La France réduit les quantités autorisées de Baclofène: chez nous, les médecins peuvent l'utiliser selon leur "liberté thérapeutique"

"En Belgique, on a un petit peu suivi cette vague et on a commencé effectivement, dans les problèmes d’utilisation d’alcool, à utiliser le Baclofène avec une autorisation d’usage qu’on appelle off label", explique le professeur Emmanuel Pinto, psychiatre et alcoologue.
"En Belgique, on a un petit peu suivi cette vague et on a commencé effectivement, dans les problèmes d’utilisation d’alcool, à utiliser le Baclofène avec une autorisation d’usage qu’on appelle off label", explique le professeur Emmanuel Pinto, psychiatre et alcoologue. - © DAMIEN MEYER - AFP

La France a décidé de réduire les quantités autorisées de Baclofène, un médicament utilisé pour lutter contre la dépendance à l’alcool, suite à des cas d’hospitalisation et de décès. En Belgique, le médicament ne dispose pas d’autorisation de mise sur le marché pour cette utilisation particulière, mais il est tout de même prescrit par nos médecins.

"En Belgique, on a un petit peu suivi cette vague et on a commencé effectivement, dans les problèmes d’utilisation d’alcool, à utiliser le Baclofène avec une autorisation d’usage qu’on appelle off label", explique le professeur Emmanuel Pinto, psychiatre et alcoologue.
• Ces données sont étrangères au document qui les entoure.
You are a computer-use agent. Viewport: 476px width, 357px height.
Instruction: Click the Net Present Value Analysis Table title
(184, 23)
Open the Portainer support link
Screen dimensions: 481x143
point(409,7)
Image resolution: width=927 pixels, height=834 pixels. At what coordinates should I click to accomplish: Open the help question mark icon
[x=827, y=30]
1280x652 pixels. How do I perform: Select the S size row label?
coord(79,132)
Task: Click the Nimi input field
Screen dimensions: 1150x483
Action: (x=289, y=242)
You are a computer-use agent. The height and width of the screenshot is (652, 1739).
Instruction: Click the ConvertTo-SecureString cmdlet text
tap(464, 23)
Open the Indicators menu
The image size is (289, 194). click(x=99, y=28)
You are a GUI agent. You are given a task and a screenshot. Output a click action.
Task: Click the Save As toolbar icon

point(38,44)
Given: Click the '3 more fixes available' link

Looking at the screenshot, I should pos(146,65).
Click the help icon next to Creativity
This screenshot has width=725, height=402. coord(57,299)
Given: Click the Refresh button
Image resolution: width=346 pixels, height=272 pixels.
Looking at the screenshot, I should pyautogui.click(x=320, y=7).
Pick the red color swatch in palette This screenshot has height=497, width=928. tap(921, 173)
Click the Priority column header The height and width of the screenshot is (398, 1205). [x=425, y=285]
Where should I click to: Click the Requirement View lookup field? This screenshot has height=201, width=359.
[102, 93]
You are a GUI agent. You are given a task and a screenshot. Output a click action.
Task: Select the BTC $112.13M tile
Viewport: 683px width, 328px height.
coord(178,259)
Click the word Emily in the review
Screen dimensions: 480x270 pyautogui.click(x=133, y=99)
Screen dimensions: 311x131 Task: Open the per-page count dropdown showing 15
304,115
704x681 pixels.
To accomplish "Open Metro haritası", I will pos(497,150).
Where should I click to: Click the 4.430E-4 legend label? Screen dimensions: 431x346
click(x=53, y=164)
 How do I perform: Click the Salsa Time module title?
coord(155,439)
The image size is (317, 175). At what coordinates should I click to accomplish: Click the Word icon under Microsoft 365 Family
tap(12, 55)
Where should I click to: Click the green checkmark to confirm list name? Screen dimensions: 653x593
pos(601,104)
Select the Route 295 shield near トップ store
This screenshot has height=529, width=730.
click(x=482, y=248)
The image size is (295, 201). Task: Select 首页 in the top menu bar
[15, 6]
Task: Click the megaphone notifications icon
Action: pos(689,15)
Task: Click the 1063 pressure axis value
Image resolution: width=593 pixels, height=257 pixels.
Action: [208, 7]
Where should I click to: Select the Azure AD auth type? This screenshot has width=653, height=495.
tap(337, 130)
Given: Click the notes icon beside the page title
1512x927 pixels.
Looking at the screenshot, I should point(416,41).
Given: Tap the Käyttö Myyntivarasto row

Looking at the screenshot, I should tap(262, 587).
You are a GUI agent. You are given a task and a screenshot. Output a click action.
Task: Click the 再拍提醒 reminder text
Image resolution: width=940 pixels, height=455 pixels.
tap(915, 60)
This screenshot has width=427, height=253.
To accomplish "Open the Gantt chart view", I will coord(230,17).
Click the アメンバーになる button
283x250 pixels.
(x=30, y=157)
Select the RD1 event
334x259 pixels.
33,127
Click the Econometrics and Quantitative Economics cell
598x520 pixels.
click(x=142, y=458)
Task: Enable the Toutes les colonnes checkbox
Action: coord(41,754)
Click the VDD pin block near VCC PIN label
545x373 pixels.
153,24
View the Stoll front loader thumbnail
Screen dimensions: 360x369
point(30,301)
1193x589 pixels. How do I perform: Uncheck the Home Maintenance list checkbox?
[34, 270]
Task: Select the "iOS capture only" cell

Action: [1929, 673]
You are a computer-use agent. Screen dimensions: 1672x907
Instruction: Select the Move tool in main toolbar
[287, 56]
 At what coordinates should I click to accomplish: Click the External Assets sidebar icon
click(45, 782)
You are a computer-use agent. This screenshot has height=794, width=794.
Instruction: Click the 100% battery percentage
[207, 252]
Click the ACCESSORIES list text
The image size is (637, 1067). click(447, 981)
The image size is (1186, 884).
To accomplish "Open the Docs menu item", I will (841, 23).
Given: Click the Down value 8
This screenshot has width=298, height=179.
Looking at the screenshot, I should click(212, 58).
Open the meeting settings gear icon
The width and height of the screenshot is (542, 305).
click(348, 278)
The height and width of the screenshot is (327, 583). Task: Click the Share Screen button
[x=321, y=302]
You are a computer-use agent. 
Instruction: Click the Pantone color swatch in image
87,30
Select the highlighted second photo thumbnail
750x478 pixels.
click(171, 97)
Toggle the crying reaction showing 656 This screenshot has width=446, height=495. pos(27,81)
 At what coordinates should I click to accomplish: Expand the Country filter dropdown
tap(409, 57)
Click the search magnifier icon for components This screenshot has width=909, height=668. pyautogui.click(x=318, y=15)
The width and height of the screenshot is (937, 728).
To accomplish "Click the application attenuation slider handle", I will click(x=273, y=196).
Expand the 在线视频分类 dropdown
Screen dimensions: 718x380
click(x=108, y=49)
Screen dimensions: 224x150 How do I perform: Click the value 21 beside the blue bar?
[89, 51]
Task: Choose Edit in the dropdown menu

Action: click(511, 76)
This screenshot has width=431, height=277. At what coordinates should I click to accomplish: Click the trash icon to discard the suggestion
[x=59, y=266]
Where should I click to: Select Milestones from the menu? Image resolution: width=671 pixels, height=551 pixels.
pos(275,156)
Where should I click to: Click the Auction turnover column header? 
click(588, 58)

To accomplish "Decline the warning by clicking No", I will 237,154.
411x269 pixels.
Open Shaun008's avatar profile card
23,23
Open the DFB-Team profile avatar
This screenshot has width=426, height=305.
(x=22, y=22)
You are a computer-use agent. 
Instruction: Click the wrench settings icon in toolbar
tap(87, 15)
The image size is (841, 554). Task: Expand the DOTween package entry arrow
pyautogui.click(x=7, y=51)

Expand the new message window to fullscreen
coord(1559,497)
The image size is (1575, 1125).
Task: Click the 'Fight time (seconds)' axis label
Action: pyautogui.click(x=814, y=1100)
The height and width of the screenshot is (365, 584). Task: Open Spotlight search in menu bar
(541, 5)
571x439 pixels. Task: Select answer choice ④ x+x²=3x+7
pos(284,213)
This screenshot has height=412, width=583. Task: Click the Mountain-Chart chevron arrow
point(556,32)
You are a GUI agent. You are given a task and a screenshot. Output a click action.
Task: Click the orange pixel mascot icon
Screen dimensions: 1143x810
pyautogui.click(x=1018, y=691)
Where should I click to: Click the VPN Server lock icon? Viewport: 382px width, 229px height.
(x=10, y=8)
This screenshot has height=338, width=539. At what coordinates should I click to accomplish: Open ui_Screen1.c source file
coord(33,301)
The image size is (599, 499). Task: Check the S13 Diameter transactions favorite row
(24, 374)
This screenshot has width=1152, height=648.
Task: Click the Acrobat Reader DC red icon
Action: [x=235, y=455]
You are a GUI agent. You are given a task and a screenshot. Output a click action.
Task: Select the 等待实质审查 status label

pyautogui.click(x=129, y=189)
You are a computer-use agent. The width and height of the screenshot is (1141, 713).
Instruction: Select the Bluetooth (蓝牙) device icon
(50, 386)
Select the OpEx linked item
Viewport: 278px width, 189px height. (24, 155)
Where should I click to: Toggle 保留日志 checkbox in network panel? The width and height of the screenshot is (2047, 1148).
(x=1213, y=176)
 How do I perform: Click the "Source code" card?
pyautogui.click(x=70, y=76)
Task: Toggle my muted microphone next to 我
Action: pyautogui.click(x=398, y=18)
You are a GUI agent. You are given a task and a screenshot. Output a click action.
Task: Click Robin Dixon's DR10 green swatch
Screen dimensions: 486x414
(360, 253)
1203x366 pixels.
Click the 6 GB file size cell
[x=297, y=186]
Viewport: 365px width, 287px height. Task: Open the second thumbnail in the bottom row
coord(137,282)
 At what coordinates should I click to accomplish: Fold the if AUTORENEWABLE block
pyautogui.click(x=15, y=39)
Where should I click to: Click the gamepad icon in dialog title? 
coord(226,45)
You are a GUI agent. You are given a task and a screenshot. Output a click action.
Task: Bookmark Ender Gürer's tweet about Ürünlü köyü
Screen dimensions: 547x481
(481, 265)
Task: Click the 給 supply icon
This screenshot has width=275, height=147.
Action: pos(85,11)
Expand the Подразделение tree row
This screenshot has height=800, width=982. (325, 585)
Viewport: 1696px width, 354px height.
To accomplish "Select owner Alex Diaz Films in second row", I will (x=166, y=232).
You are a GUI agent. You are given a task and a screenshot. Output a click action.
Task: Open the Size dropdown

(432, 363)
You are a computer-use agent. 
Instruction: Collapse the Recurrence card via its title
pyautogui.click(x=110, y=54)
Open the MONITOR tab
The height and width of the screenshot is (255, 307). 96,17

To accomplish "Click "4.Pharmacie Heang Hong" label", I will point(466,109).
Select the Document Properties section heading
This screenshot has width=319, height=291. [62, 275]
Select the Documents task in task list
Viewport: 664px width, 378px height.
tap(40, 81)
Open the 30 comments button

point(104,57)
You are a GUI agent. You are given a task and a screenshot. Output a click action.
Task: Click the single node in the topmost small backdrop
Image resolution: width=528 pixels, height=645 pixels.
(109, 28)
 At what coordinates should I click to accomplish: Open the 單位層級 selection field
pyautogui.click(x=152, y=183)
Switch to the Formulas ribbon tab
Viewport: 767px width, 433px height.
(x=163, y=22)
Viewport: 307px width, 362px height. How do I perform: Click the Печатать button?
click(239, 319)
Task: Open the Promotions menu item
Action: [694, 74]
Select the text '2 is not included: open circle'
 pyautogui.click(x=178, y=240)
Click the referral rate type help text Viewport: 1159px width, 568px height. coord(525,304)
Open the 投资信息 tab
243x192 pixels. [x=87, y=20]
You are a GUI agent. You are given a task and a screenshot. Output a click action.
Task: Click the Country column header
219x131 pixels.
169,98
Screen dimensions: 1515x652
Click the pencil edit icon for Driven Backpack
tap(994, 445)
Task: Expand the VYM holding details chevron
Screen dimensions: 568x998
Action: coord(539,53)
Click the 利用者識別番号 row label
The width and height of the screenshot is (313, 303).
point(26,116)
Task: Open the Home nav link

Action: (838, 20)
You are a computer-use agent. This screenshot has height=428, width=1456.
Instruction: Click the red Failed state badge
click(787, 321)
"C’est-à-dire qu’on est autorisés par les autorités de santé à utiliser ce médicament en tant que médecins selon notre liberté thérapeutique, à condition à la fois de s’en faire une idée personnelle par rapport aux données de la littérature, par rapport à la connaissance qu’on commence à s’en faire d’un point de vue de son utilisation clinique et à condition bien entendu d’en informer le patient et en expliquant clairement qu’il s’agit d’un médicament dont on n’est pas encore certains, sur la base des données scientifiques, qu’il a une efficacité entièrement reconnue".